====== Record extracts

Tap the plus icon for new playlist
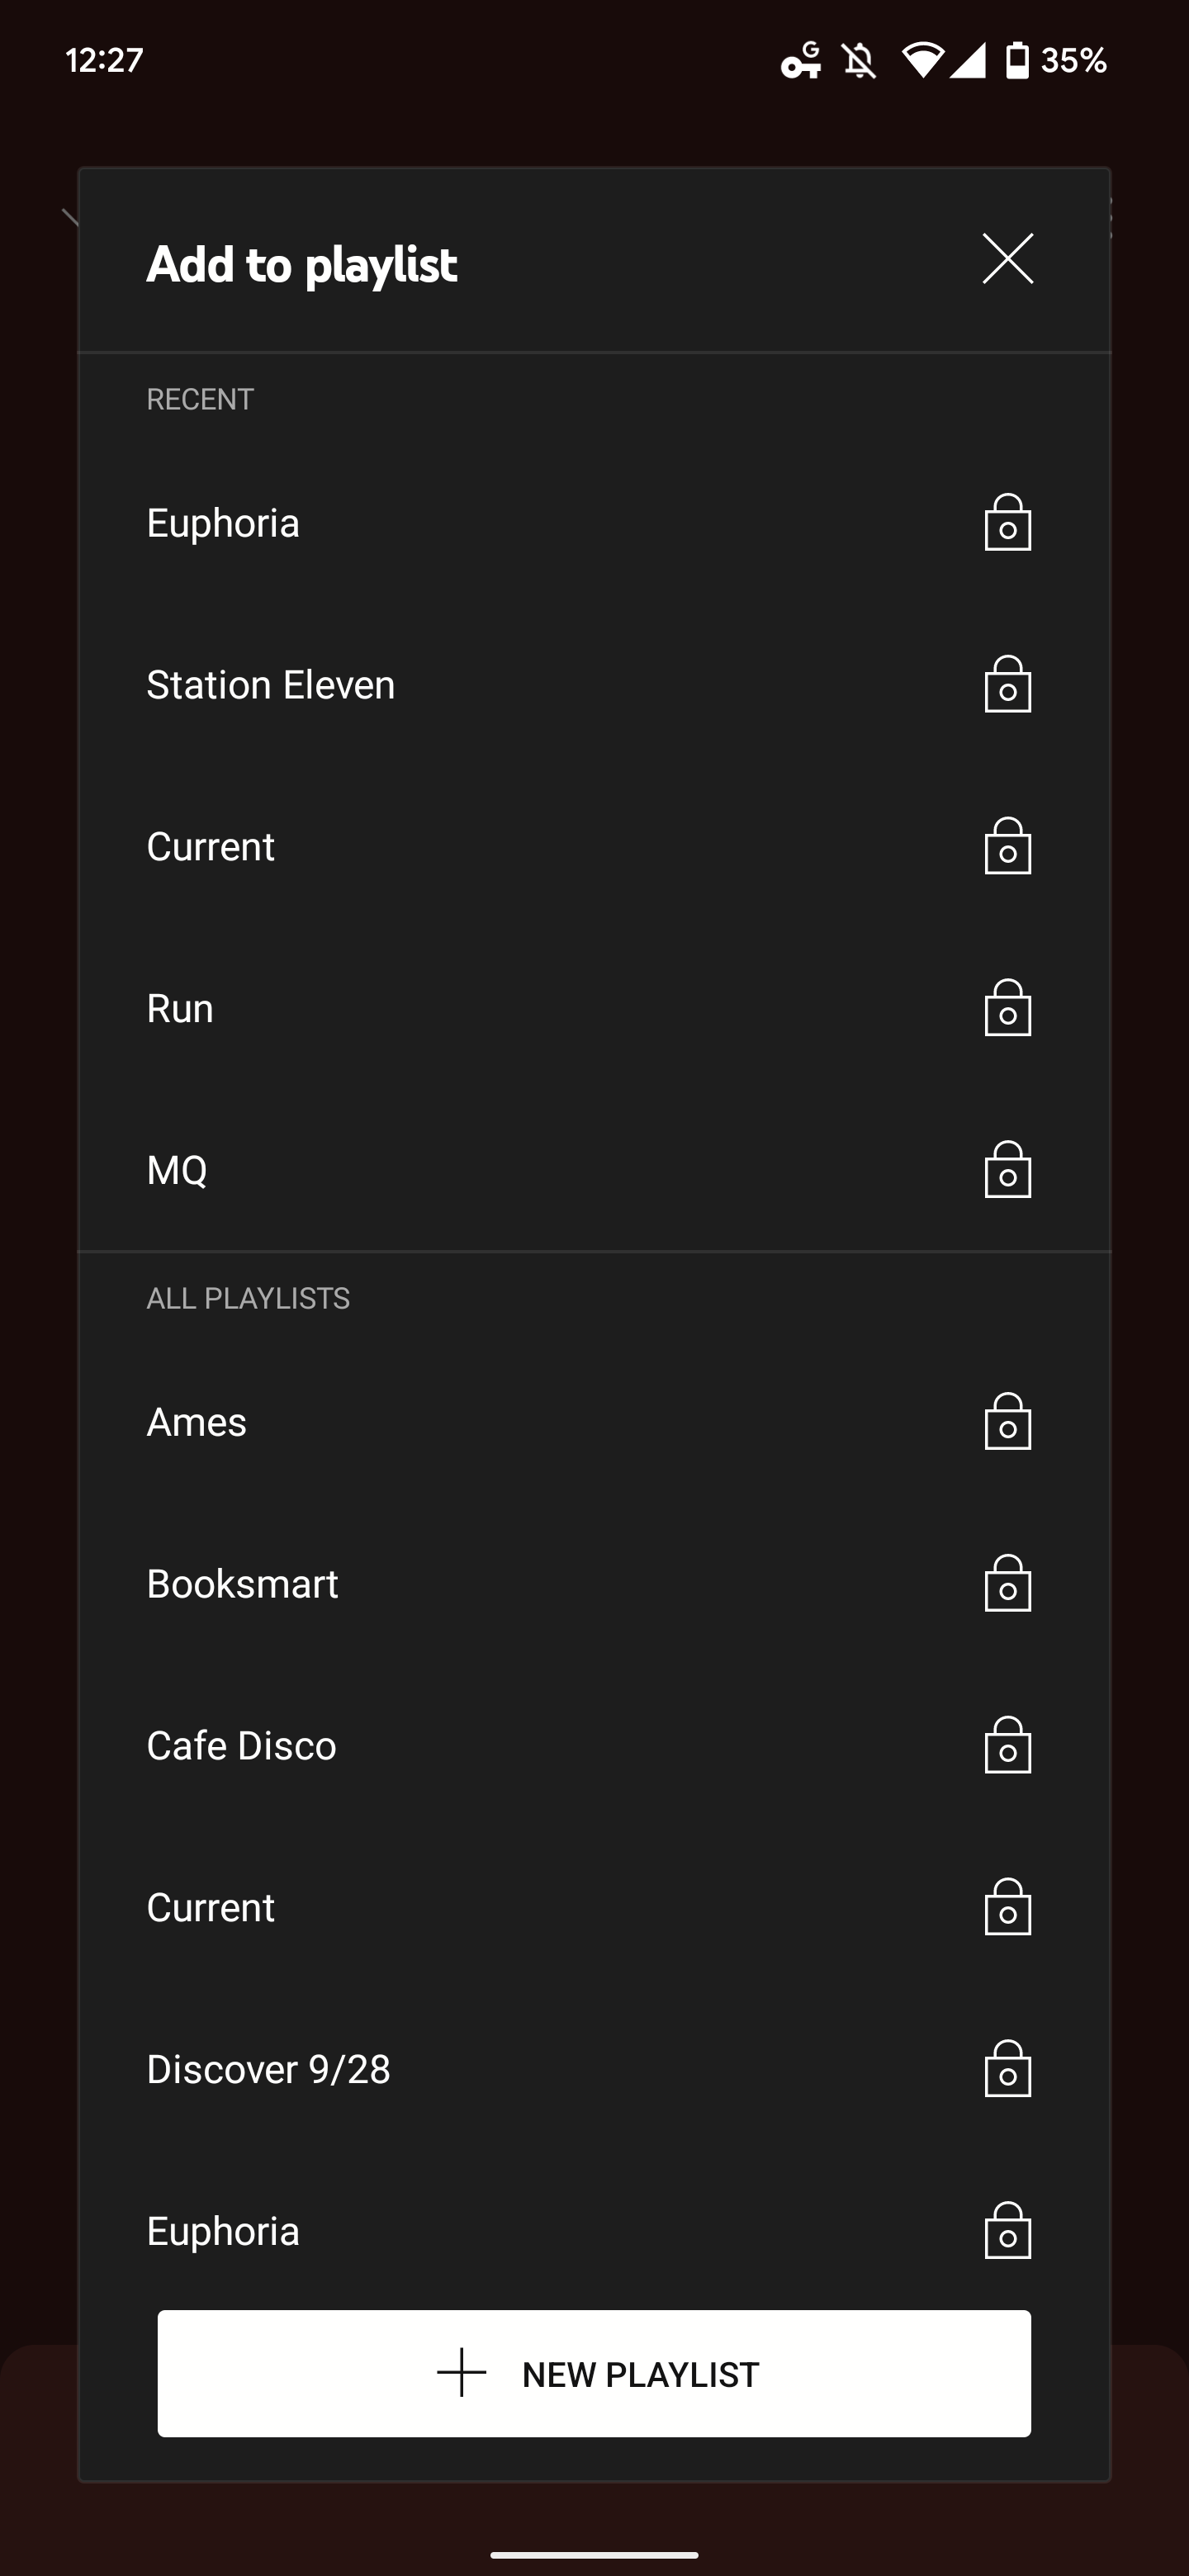 click(462, 2373)
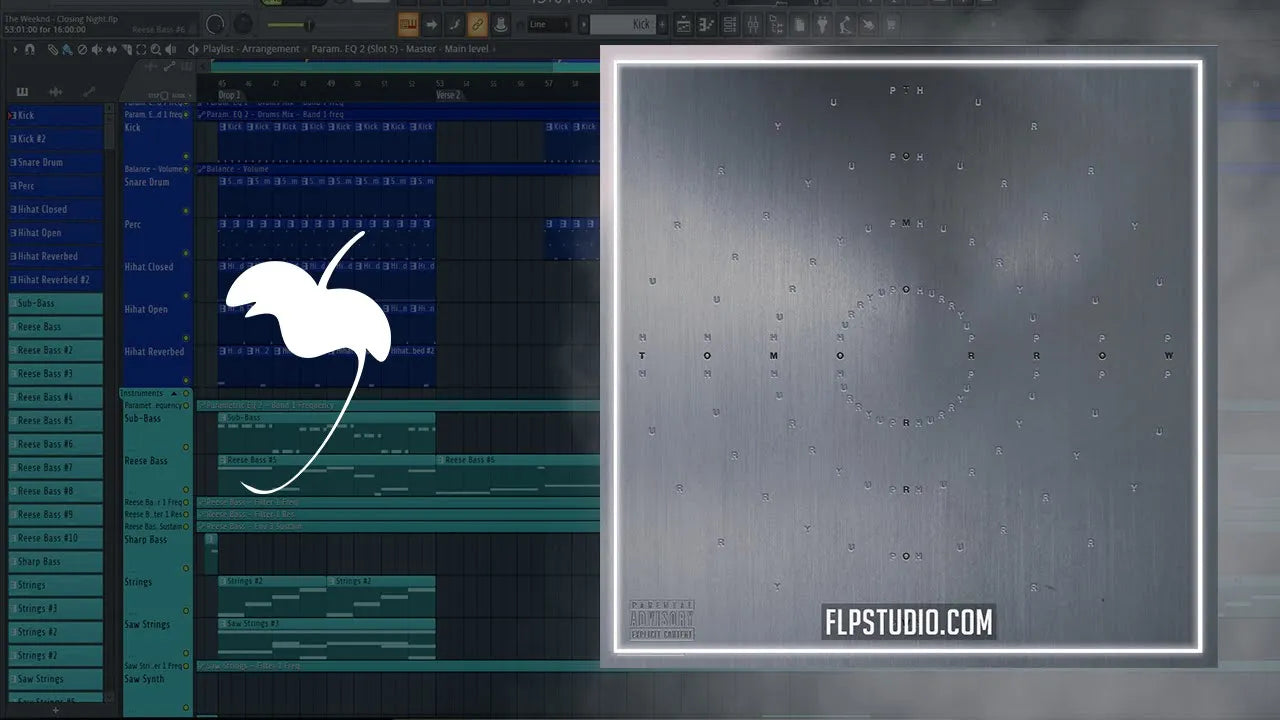The image size is (1280, 720).
Task: Select the Zoom magnifier tool in playlist
Action: click(154, 48)
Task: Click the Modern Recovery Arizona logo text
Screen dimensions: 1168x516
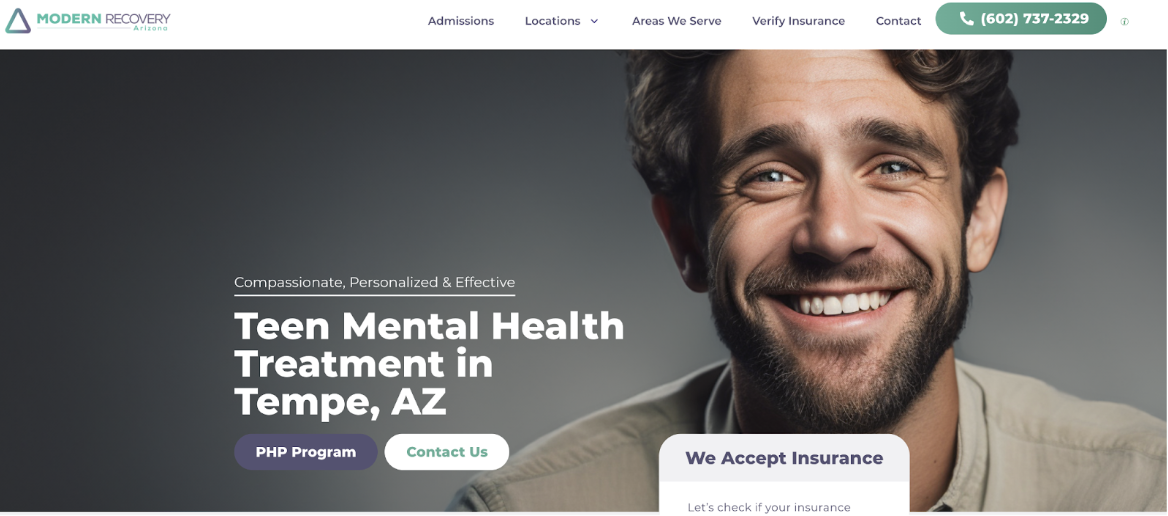Action: point(103,20)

============

Give back the material above exactly as written, but omit the images.

» Exercise response
Tap the plus icon for new playlist
 click(462, 2373)
The image size is (1280, 720).
Task: Select the Zoom magnifier tool in playlist
Action: click(154, 48)
Task: Click the Modern Recovery Arizona logo text
Screen dimensions: 1168x516
Action: point(103,20)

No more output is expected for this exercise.